Saved entries
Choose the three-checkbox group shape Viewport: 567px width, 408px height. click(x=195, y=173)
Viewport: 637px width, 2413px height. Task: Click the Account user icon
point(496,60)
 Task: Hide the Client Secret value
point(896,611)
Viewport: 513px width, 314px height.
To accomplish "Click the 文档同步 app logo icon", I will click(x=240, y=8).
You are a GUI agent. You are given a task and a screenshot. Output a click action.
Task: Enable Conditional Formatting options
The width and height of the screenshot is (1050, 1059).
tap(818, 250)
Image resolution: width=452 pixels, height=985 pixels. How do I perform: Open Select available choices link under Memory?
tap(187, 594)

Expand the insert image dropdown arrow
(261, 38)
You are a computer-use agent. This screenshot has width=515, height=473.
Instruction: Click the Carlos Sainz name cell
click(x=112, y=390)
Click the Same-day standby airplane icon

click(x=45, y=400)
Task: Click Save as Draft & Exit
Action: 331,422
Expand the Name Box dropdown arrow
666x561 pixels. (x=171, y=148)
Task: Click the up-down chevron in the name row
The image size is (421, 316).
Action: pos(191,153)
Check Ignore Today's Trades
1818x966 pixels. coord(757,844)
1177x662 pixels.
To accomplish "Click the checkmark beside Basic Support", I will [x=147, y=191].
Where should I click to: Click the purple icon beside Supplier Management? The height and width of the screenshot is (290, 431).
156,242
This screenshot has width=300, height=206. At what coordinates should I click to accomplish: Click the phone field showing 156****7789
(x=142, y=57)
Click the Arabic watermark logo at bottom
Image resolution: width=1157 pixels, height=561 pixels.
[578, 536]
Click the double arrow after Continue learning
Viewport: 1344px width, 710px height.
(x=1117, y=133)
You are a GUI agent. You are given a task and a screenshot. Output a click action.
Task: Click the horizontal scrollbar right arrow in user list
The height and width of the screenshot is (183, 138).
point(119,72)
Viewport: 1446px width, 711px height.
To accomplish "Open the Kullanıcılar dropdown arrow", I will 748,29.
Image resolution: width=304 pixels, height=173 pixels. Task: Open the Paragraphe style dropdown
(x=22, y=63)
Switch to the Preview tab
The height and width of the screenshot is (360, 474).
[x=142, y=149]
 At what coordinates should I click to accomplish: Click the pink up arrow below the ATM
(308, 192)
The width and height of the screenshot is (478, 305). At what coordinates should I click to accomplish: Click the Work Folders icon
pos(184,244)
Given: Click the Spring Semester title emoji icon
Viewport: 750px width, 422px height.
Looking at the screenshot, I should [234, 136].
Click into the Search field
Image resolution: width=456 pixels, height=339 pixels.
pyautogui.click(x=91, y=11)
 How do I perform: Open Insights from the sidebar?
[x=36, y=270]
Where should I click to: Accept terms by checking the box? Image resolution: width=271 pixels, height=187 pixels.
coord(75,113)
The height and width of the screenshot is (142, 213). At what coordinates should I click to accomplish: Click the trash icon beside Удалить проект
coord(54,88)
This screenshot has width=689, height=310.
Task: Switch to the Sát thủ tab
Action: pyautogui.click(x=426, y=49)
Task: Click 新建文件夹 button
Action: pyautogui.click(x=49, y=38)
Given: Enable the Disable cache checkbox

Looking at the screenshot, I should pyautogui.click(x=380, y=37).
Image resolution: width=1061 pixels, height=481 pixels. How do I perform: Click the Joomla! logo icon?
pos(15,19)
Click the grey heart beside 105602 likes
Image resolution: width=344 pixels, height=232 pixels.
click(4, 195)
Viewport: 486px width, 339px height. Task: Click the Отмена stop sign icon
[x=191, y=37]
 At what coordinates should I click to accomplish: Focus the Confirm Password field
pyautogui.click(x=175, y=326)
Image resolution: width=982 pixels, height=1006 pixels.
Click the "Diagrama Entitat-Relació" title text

INSTRUCTIONS TO FOLLOW: Track down all lines above with the string "will" and copy them.

ANSWER FOR THIS EXERCISE:
To accomplish "Click the 文档同步 app logo icon", I will click(x=240, y=8).
To accomplish "Click the checkmark beside Basic Support", I will [x=147, y=191].
To accomplish "Open the Kullanıcılar dropdown arrow", I will 748,29.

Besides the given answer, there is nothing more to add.